Endorsement: Yes on C
The “Our City Our Home” measure would impose a very small tax ranging from 0.175 percent to 0.69 percent on only the very largest and wealthiest of companies, those with gross receipts above $50 million. The money will be used to get homeless people off the streets by providing more supportive housing, more shelter beds, more treatment beds, more rent subsidies.
Opponents of this measure have argued that if we impose more taxes on these companies they will exit The City and head to more corporate-friendly climes, or that we will lose jobs. Mayor London Breed, in opposing the measure on Friday, warned of “the inevitable flight of headquarter companies—and jobs—from San Francisco.”
We don’t buy it.
The business community is the first to complain about the negative impact of San Francisco’s highly visible homeless problem. We hear constantly that conventions and conferences are leaving the city, and that it hurts tourism.
If anything is going to drive out these mega-companies, it’s the complaints from their employees and out-of-towners attending conferences who are shocked by the quantity of human excrement and used needles on the street. (And the high cost of housing and property, but that’s for another measure to address)
An economic impact issued report by the City Controller found the overall impacts to be negligible, amounting to a 0.1 percent difference in The City’s job market and gross domestic product over the next 20 years. More importantly, the controller found the measure “will likely reduce homelessness.”
A vote yes comes with responsibility, too. We urge the voters and the companies to hold The City accountable to assure the money is well spent. This is a mandate to spend the revenues on targeted homeless services including rent subsidies, supportive housing, and treatment.

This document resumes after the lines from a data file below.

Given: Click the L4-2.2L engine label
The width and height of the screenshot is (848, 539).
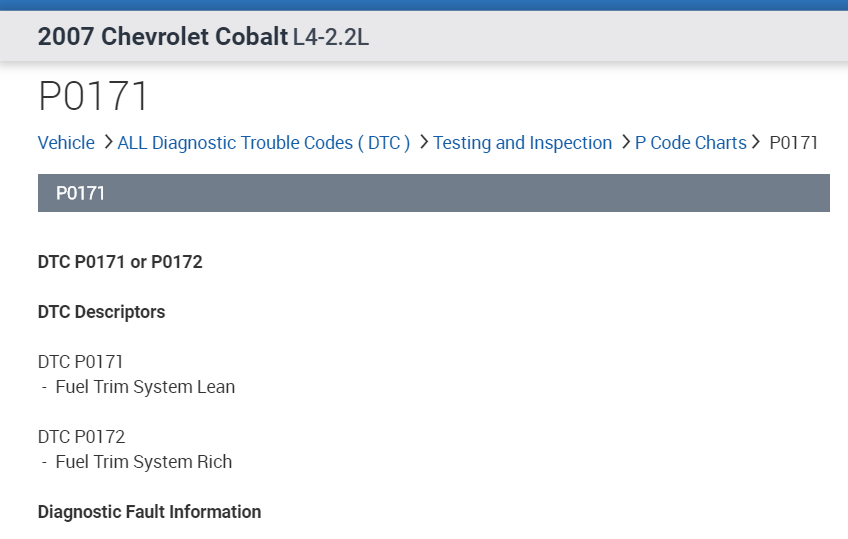Looking at the screenshot, I should tap(331, 38).
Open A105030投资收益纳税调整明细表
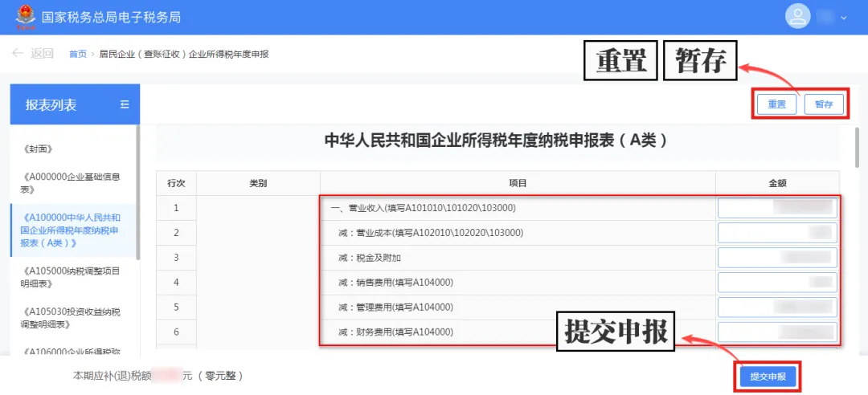Viewport: 868px width, 395px height. (72, 318)
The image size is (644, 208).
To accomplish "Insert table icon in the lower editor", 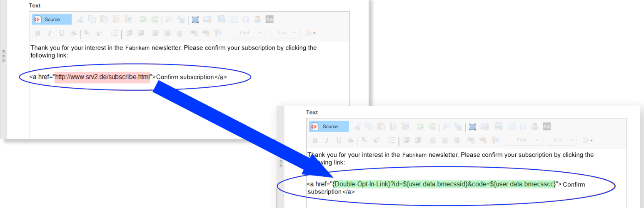I will coord(512,126).
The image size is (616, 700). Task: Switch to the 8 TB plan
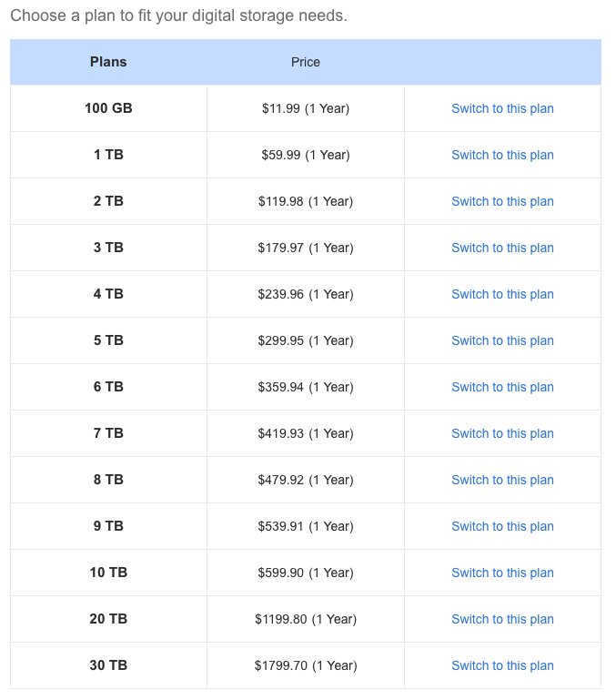click(x=502, y=480)
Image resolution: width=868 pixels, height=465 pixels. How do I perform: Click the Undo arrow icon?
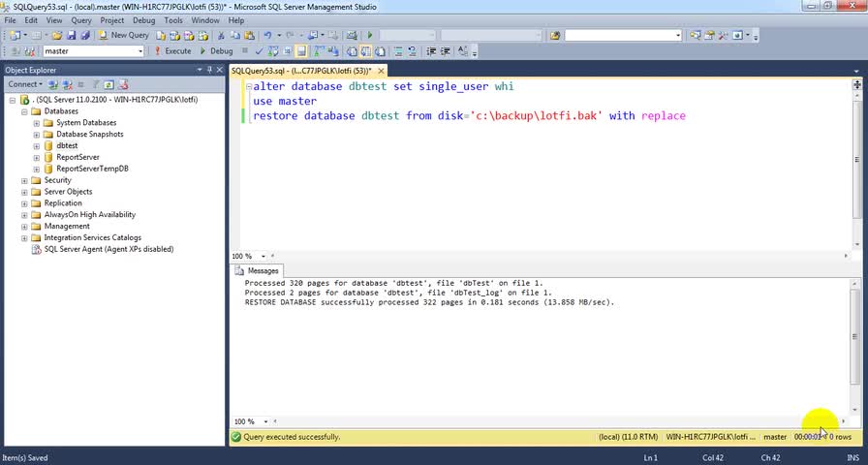coord(267,35)
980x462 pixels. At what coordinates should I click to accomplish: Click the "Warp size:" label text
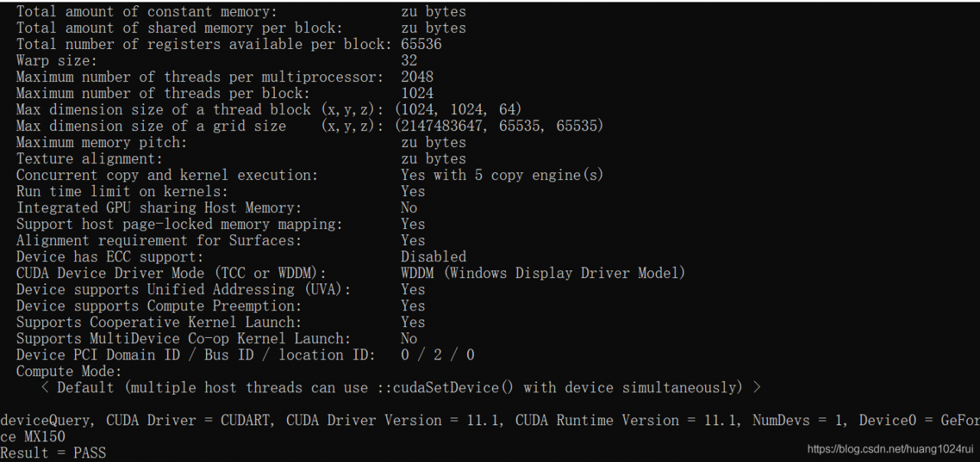[x=57, y=61]
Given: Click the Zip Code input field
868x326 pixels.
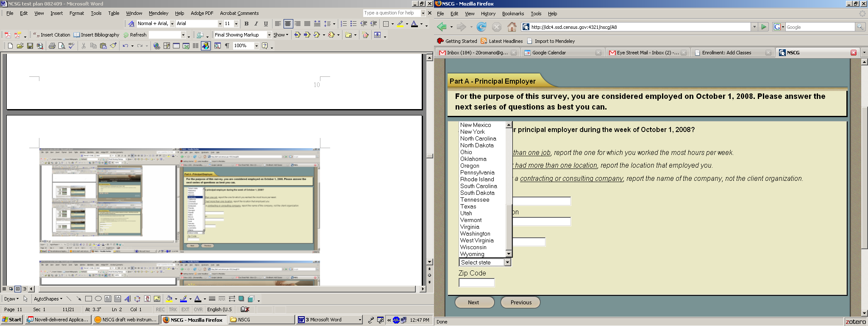Looking at the screenshot, I should (476, 283).
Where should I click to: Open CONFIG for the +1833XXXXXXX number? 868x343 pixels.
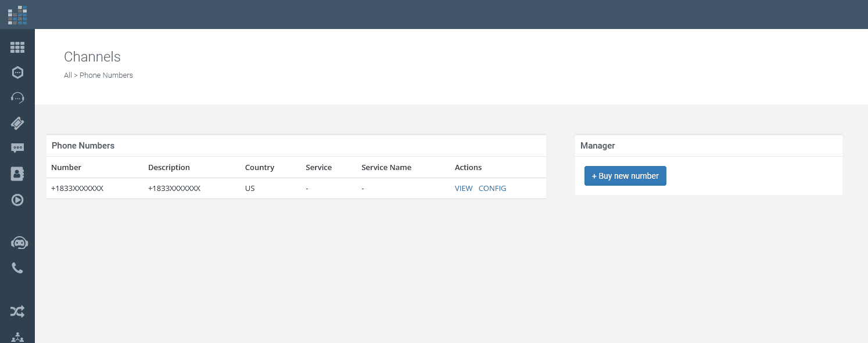pyautogui.click(x=492, y=188)
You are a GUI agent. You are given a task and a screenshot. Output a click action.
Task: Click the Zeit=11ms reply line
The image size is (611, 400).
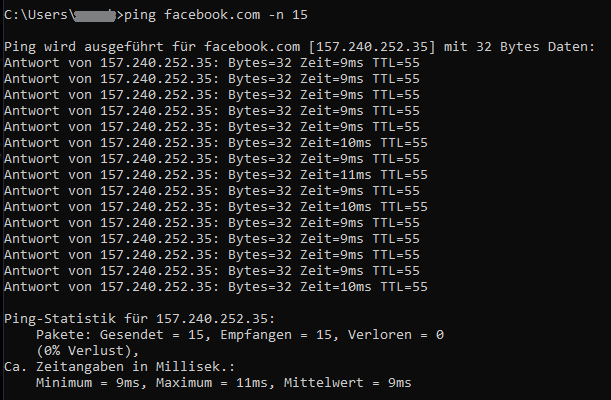point(216,174)
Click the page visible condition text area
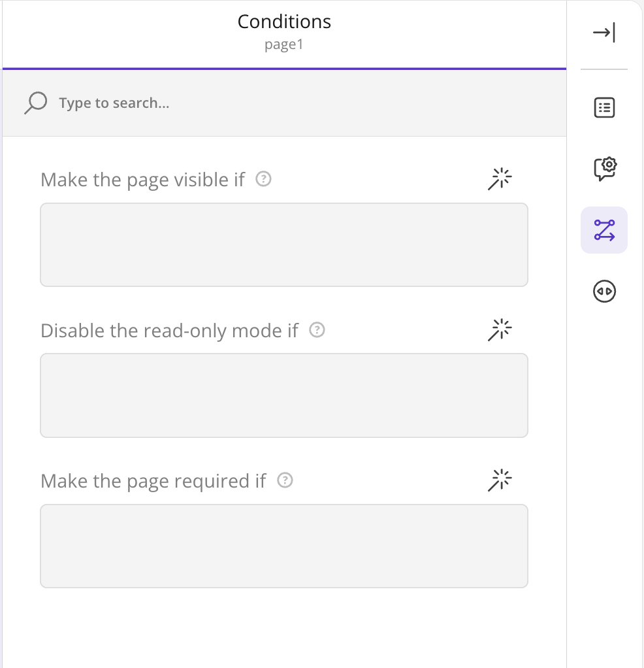The width and height of the screenshot is (644, 668). 284,244
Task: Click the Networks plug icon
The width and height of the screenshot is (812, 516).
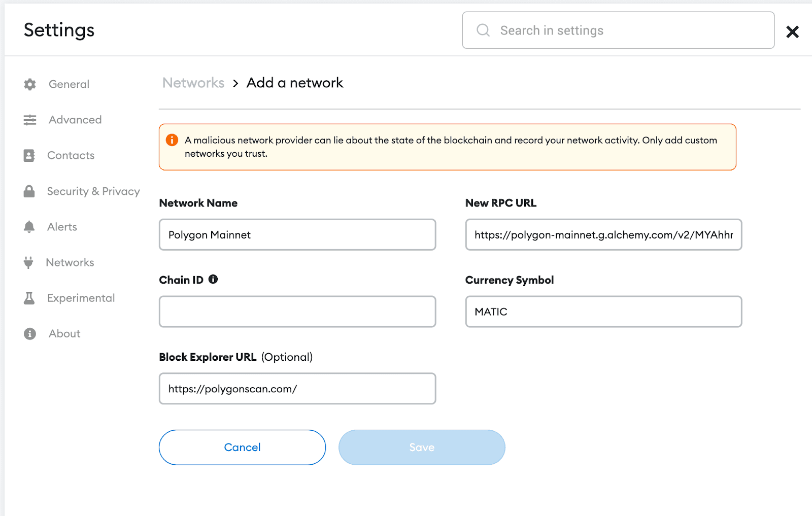Action: coord(29,262)
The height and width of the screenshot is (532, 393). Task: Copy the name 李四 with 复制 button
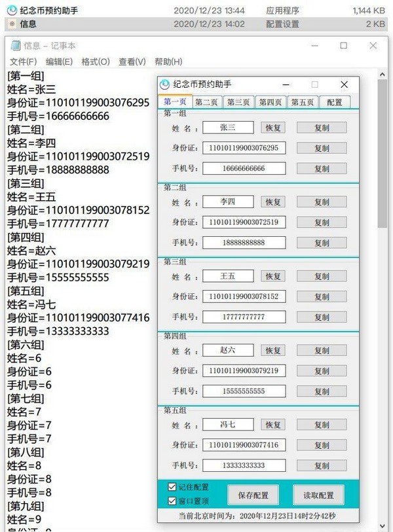321,202
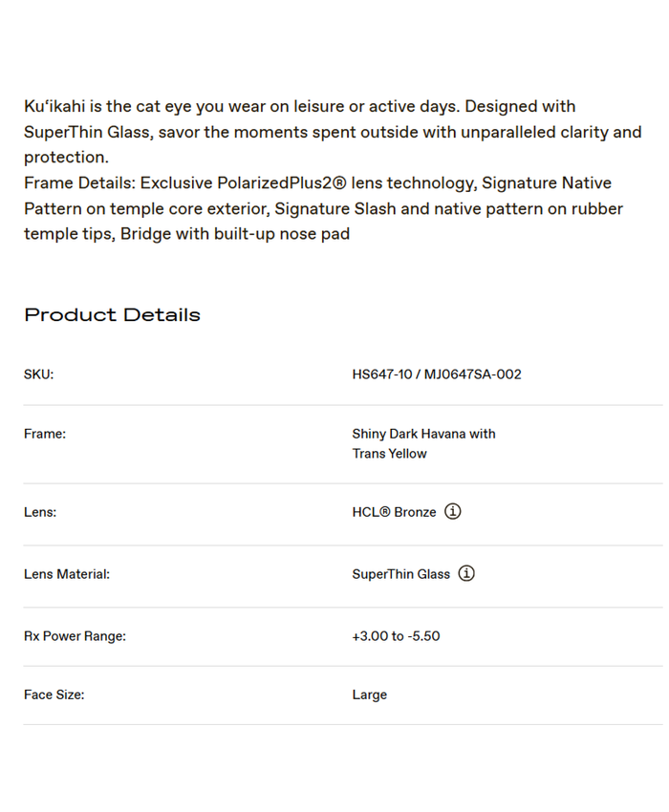Click the HCL® Bronze lens value
This screenshot has width=669, height=812.
(x=394, y=512)
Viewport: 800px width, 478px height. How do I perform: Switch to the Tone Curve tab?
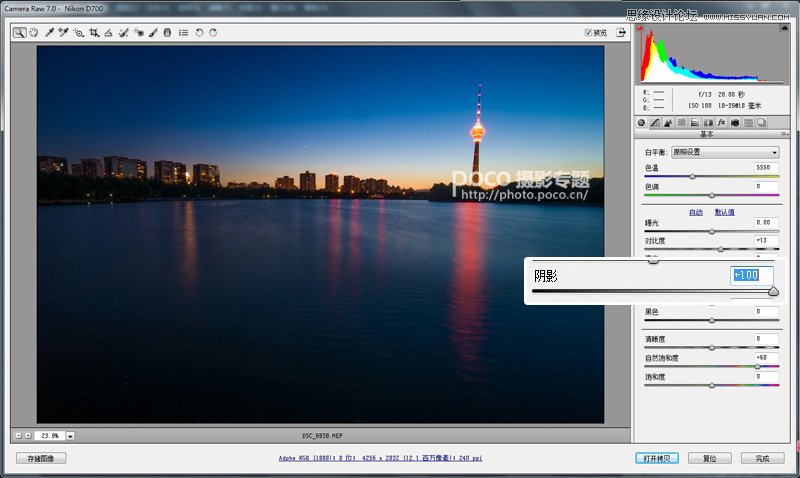pos(655,122)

Housing 4,000 people who are now on the streets, and building 1,000 new shelter beds within the next five years, as the proposition promises, would definitely show that the City of Love takes its nickname seriously, as do the companies who we suspect were attracted here partly because of the compassion and progressive ethics San Francisco is known for.
Endorsement: No on D
Taxing legalized weed is inevitable, and yes, dispensaries are becoming mainstream and many profitable. But that is not true for all. Let’s give them time to grow, pun intended. Just like the fledgling tech startups that used to dominate the Silicon Valley landscape, some cannabis companies in The City need a break. Challenged by rent increases, legal disputes with their landlords, and concern about federal government intervention, dispensaries need some more time to get their grounding.
The City also should first do right and live up to its promises. A plan to give licenses to equity marijuana companies has led to a backlog and not even a handful of permits have been issued. Let’s revisit this one during a future election.
Endorsement: No on E
This measure would devote around 8 percent of the city’s hotel tax revenue, which currently goes into the general fund, to funding for arts and culture programs. Proponents argue the change reflects the original intent of the city’s hotel tax, which was created with a portion dedicated to the arts and culture on the grounds that such things help drive tourism. We support funding for the arts, but the city already provides some through its normal budget process, and this measure would reduce budget flexibility by making it harder to divert funds to other critical programs during economic downturns.